Só este ano, Barbirato atendeu em média dois casos da “brincadeira do desmaio” por mês, muitos encaminhados por hospitais.

— Não existe respeitar a privacidade em nenhum tipo de rede social para um adolescente porque ele é responsabilidade dos pais até completar 18 anos, mesmo que ele se ache muito esperto. Isso não é uma questão de invasão, mas sim uma forma de cuidado e carinho — frisa o psiquiatra.

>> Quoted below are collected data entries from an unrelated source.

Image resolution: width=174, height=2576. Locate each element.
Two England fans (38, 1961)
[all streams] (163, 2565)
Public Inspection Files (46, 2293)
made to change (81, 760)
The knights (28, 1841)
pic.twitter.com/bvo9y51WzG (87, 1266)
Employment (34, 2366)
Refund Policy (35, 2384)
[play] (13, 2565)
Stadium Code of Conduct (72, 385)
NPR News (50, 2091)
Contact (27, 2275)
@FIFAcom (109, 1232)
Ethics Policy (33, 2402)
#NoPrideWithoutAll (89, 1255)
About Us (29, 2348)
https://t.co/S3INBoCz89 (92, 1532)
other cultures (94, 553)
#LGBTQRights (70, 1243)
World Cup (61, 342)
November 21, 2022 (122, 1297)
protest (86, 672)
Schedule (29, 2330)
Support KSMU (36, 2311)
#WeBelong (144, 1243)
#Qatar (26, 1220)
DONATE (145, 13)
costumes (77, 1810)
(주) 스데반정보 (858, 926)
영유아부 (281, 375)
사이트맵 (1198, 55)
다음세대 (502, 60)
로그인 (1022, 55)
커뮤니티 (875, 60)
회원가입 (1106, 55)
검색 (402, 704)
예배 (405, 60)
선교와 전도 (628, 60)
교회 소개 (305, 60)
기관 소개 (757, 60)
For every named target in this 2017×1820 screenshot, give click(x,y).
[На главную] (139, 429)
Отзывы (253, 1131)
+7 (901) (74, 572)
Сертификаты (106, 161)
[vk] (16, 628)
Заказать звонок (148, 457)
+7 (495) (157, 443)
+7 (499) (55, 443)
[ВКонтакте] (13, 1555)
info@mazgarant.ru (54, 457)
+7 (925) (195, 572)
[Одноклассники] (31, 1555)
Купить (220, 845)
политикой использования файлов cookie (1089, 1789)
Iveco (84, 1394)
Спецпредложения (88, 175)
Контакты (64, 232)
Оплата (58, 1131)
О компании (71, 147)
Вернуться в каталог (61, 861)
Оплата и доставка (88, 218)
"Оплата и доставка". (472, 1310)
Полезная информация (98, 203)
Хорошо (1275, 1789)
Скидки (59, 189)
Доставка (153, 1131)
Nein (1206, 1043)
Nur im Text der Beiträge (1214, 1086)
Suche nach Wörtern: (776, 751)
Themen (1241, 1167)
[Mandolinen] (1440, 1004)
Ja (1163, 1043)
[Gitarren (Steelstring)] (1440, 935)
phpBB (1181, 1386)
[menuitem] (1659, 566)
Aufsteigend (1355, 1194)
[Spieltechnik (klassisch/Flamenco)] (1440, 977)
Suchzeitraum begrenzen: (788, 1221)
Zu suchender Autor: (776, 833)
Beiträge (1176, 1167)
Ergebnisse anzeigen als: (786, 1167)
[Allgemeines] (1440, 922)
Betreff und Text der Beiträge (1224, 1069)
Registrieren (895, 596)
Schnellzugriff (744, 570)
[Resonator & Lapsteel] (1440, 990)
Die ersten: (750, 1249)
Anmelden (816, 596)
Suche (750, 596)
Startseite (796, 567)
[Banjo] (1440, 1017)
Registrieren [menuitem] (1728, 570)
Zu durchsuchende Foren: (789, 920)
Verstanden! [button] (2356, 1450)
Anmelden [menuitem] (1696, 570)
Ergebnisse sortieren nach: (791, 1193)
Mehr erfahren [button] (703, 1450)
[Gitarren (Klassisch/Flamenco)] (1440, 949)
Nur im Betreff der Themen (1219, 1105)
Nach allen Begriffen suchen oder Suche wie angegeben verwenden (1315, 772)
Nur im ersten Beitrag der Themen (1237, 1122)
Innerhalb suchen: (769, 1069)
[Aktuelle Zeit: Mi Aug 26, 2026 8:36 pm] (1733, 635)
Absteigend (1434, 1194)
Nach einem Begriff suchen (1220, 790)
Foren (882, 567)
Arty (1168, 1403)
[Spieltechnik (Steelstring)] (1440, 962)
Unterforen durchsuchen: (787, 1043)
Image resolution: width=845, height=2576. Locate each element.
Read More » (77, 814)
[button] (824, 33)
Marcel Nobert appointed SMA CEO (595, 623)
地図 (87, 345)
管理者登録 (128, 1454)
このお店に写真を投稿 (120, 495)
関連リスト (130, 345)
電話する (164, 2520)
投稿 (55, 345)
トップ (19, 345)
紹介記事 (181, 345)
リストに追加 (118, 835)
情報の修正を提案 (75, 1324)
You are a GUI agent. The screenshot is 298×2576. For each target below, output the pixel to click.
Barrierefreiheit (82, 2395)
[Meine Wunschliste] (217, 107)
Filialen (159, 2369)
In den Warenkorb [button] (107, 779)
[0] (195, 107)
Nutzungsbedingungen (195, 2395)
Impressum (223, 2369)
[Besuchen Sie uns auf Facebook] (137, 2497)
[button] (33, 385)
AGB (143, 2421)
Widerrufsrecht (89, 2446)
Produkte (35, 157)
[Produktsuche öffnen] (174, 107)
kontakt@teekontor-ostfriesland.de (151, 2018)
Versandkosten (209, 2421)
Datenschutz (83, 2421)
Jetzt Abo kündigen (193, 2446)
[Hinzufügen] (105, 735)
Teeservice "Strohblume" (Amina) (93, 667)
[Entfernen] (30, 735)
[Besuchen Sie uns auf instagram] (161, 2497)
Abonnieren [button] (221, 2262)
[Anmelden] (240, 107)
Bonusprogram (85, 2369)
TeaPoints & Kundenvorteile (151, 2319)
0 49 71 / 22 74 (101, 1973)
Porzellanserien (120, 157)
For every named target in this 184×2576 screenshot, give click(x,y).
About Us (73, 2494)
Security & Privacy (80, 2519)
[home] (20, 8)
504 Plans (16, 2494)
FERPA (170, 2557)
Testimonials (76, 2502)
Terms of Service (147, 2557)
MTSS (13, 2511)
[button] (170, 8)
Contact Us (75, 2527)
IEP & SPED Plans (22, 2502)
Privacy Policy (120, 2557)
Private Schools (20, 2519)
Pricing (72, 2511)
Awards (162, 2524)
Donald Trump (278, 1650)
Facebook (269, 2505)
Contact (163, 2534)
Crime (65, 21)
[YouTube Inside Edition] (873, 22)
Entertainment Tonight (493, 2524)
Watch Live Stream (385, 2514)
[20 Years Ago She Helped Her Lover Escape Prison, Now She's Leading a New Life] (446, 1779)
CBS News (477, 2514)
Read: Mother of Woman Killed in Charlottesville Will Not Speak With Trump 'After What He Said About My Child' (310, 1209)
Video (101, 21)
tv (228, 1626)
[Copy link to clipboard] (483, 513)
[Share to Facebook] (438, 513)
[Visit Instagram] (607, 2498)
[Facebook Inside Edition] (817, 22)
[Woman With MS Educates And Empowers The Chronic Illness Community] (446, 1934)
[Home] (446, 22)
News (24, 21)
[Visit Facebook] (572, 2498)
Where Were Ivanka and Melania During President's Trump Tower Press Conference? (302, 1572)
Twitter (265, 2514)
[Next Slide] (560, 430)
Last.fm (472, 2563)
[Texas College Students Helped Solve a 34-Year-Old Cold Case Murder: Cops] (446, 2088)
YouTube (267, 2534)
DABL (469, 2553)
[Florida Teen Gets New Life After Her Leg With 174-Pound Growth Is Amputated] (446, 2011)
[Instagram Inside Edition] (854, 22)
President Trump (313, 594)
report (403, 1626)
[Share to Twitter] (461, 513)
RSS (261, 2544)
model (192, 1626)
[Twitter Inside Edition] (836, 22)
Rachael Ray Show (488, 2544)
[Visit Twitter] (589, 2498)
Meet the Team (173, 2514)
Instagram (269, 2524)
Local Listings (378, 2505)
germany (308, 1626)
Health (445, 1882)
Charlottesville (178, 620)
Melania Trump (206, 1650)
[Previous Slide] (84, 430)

GAROTO NORMAL, FÃ DE QUADRINHOS

Aparentemente outros adolescentes assistiram à cena pela webcam. Um deles avisou a prima do garoto, que estava no quarto ao lado. Ele teria dito que, pela câmera, viu que Gustavo “aparentava estar desfalecido”, segundo o que foi descrito à polícia. Ao analisar as últimas conversas de um aplicativo de troca de mensagens do sobrinho, Marco Antônio Riveiros, de 38 anos, notou que um dos colegas de Gustavo sugeriu aos demais participantes da conversa que essa não era a primeira vez que ele praticava um autoestrangulamento: “Acho que o Detter foi brincar de se enforcar de novo”, dizia a mensagem.

— Brincar de novo de se enforcar? Isso aconteceu antes e não deu certo? Quantas tentativas dessa são feitas? Quantas vezes isso está acontecendo nas escolas, nas casas e pela internet? — pergunta-se Riveiros. — Meu sobrinho era um garoto inteligente, caseiro, um amor. Ele não viu esse risco — afirmou o tio de garoto à TV Tribuna, afiliada da TV Globo em São Paulo.

Fã de quadrinhos, desenhos animados japoneses e de jogos on-line de computador, como “League of Legends”, que jogava minutos antes de morrer, Gustavo estudava no 8º ano de um colégio particular em São Vicente, perto da casa da mãe, na beira da praia. A morte do garoto deixou em choque alunos e professores da escola, que evitavam comentar o assunto ontem à tarde. Colegas o descreveram como um garoto normal, nem bagunceiro nem quieto demais. Segundo uma menina da sua sala, ele parecia estar sempre disposto a alegrar os colegas quando estavam tristes.

— Hoje foi um dia muito difícil para todos nós. Temos que lidar pessoalmente com a perda dele, mas não podemos deixar de tratar desse assunto com os outros estudantes. É muito grave o que aconteceu — disse um professor.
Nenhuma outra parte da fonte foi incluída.